By contrast, I used to see another area pastor at the local coffee shop in the same town who was pushing sixty and was rockin’ — or thought he was — the embroidered jeans, Affliction tees, leather cuffs, and frosted bedhead. Professing to be cool, he became a fool.
In the age of Pastor Fashion and sermons forbidding the eating of pork in service of the gospel of weight loss — I mean, does anything scream “Judaizer” more loudly than preaching the dietary law? except maybe actually preaching circumcision — don’t the pastors who don’t care about their image, their profile, their reputation seem more dignified?
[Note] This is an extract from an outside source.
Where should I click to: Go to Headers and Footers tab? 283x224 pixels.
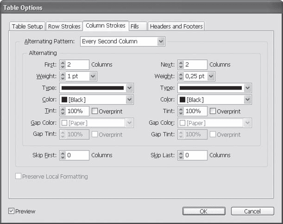click(x=176, y=26)

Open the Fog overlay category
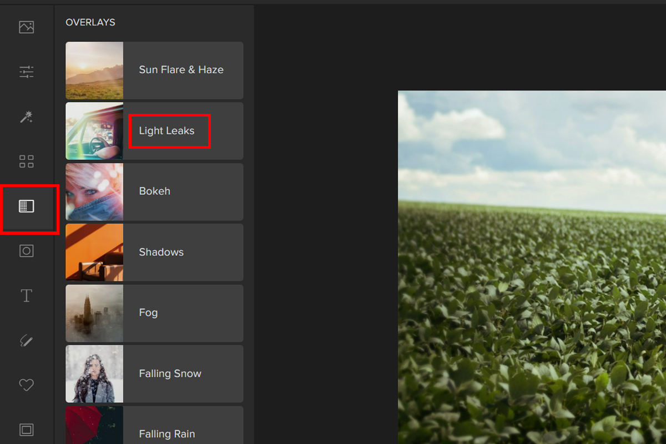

Now, of course this is not to say we should be careless about our bodies and our general health. I have nothing against Joel Osteen (pictured) looking good on the surface; I just have a problem with him preaching there. He is perhaps the West’s most successful purveyor of the paltry. I mean, no matter how much abundance he promises, his gospel is actually the puniest one out there. The love of the superficial will kill the soul, stealing our spiritual oxygen like Ed Young’s spanx. Man looks at the outward appearance, of course, and that’s who these guys fear, that’s whose ears these guys are trying to tickle, that’s who they’re seeking to please. When Paul warns in Philippians 3:19 against those whose god is their belly, it’s just as applicable a warning today about the Crossfit junkie as it is the chocoholic.
The pursuit of the appearance of having it all together is not new. We might have the most advanced whitewash, but you can’t really improve a tomb.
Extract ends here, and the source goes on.